Tags
Last week I had the rare great privilege of attending Hal Holbrook’s performance of Mark Twain Tonight. It had been 19 years since the last time I heard it. I noticed that Hal has become Mark Twain, and his choice of material reflected a man who is mellow and profoundly touched by the fear and hypocrisy of a world gone mad. He was especially poignant in his jokes about religious extremism, and one 10-minute monologue addressed the press, the entertainment industry, the political world, and the religious establishment without any jokes at all. Very powerful… I wish I could reconstruct what he said. One of his memorable humorous lines: “Man is the only animal with the true religion… several of ’em.”
I find myself identifying with Mark Twain in at least 3 ways: we both were blessed with 4 wonderful daughters; we both love to write, though I’m late in getting started on my book-writing; and we both have been iconoclasts who see the humor and the hutzpah in all brands of human belief and unbelief. Religion is dangerous; lack of religion is equally dangerous*. Politics is prone to corruption; cynicism and withdrawal is the ground and fertilizer of demagoguery. And there’s a fourth way I identify with Mark, come to think of it: we both struggled with severe economic hard times in our families. Mark went bankrupt, and I’ve come close. Both of us had to dig ourselves out by reinventing ourselves, and letting go of some of our pet ideas and projects. Now if I can only write something worth reading….

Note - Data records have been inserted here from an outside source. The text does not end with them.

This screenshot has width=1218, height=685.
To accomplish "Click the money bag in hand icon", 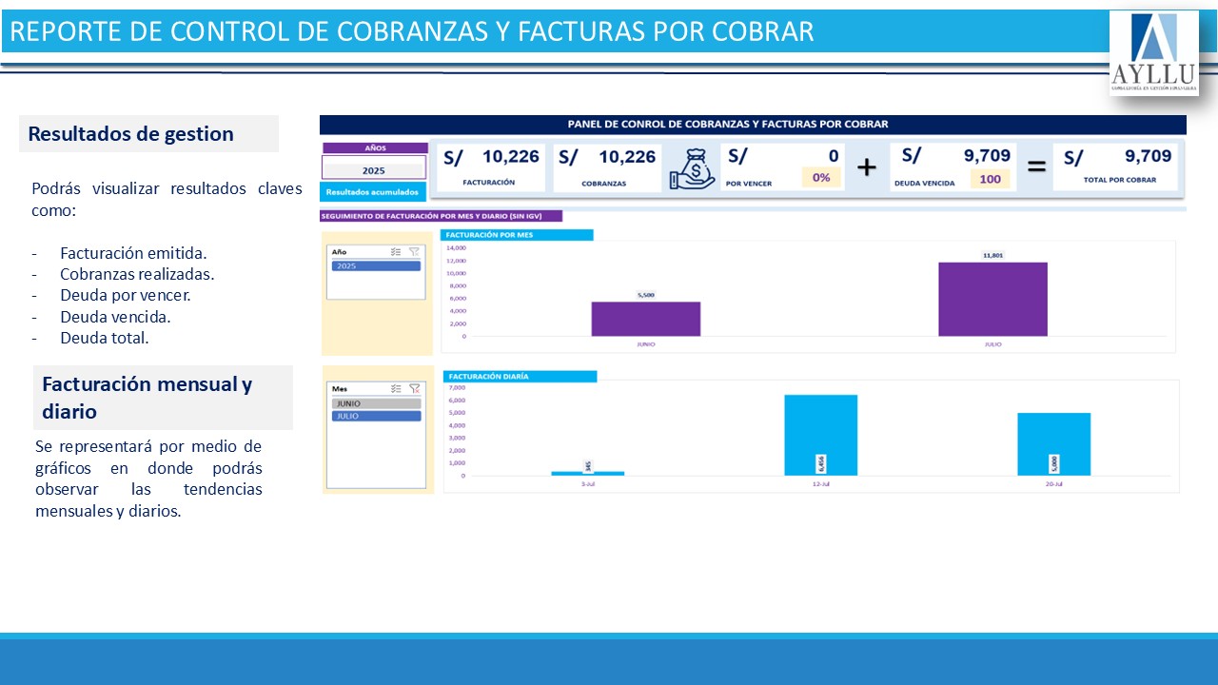I will [692, 168].
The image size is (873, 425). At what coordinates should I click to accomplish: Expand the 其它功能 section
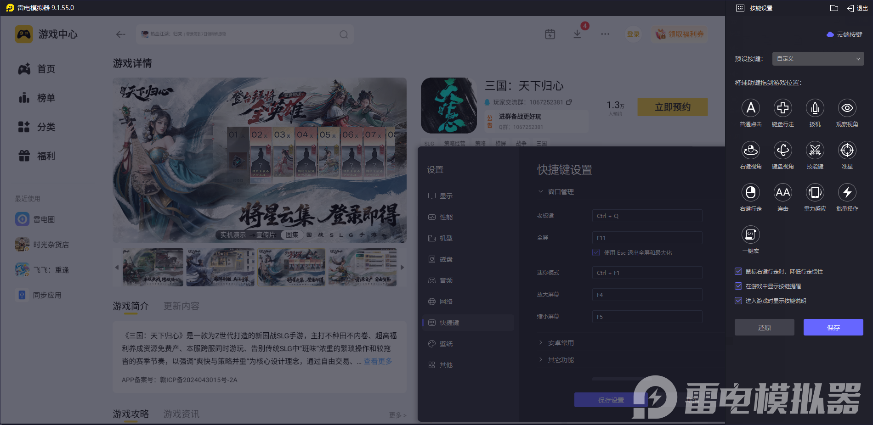tap(561, 360)
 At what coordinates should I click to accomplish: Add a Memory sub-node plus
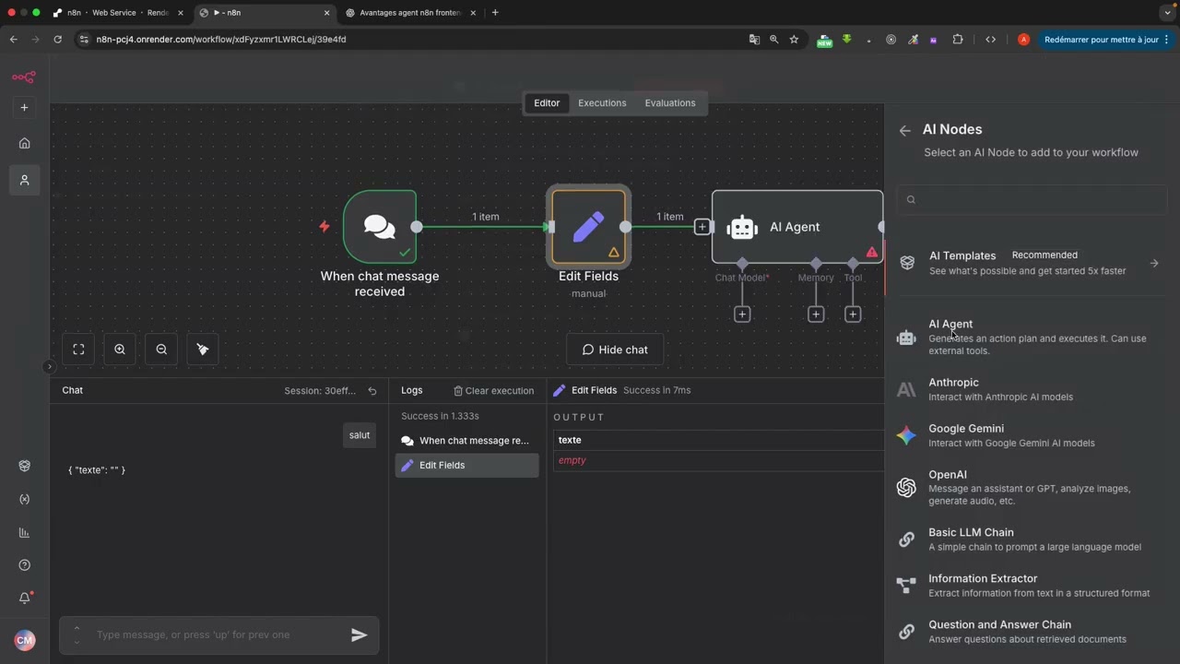(816, 314)

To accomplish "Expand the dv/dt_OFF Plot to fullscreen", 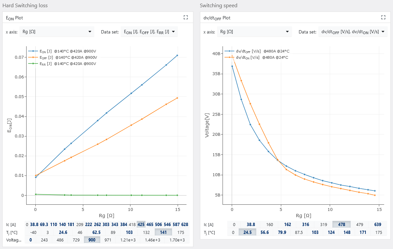I will click(383, 17).
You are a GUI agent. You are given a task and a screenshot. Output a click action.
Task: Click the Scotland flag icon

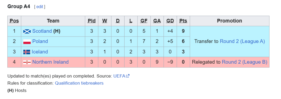tap(27, 32)
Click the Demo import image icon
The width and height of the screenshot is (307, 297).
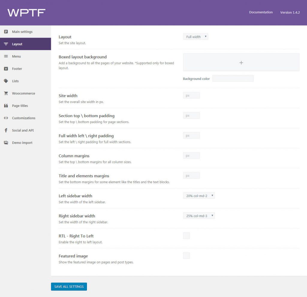point(6,142)
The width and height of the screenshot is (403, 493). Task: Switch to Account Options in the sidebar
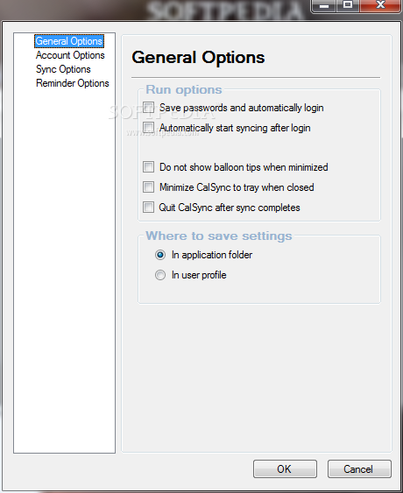70,55
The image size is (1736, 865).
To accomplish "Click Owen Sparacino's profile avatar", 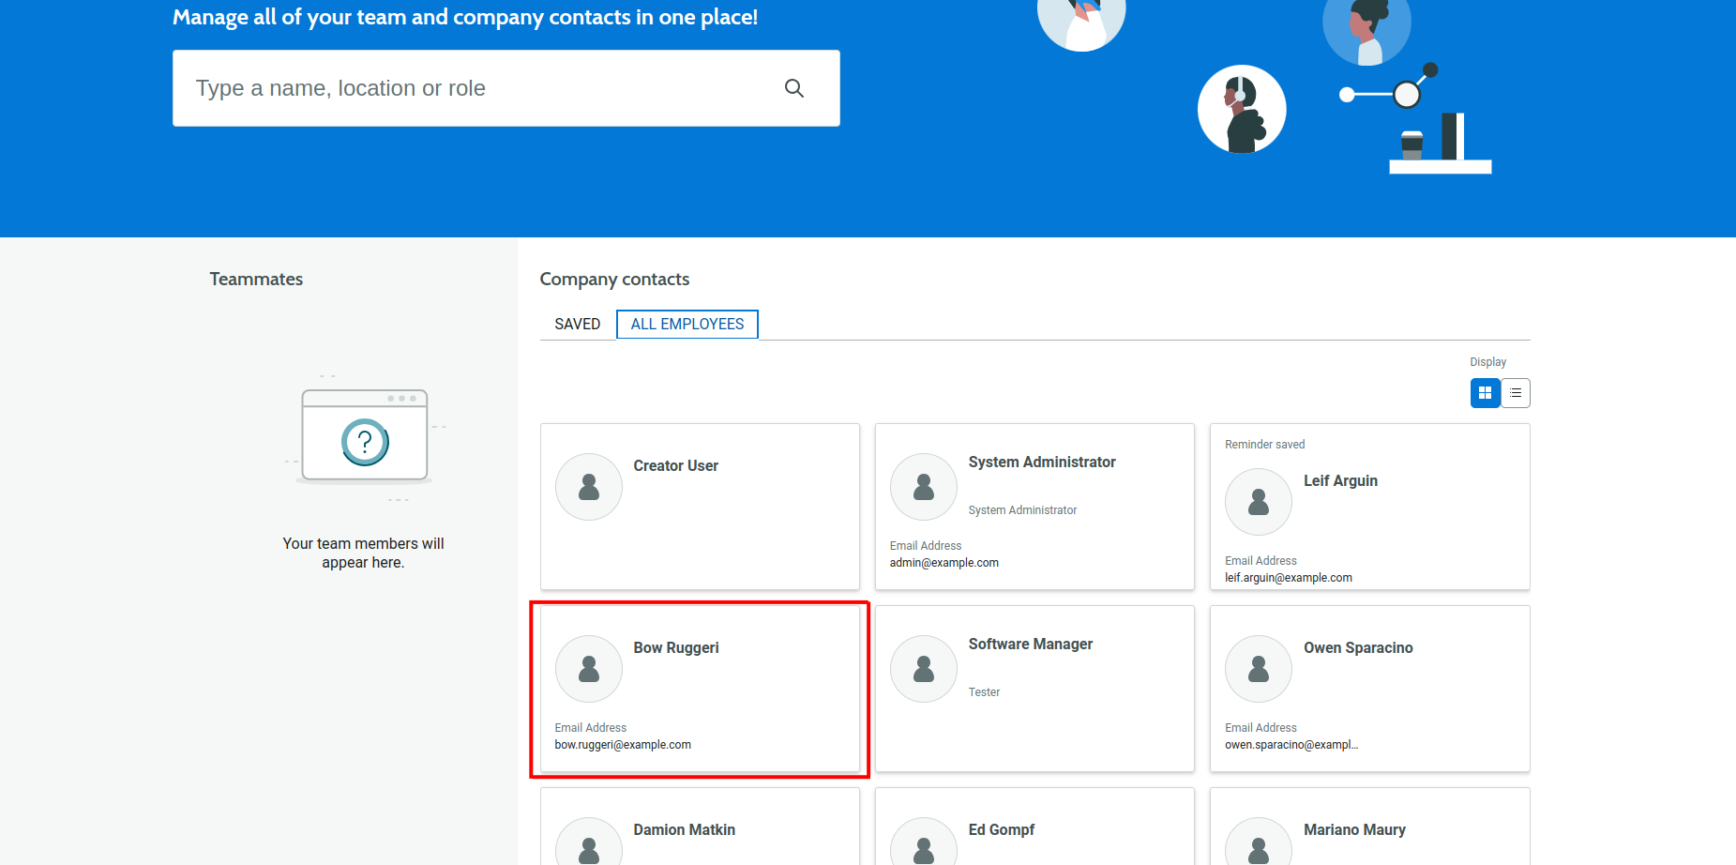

* A wonderful web commentary that articulates an honest view of the pitfalls of skepticism is by Judith Hayes, the “happy heretic”, in her April 2001 post: http://www.thehappyheretic.com/04-01.htm “Humorless Humanists”. She, like Mark Twain, exemplifies the wonderful qualitiies which reveal the shameful poverty of mainstream Christianity’s notion of a hell for unbelievers….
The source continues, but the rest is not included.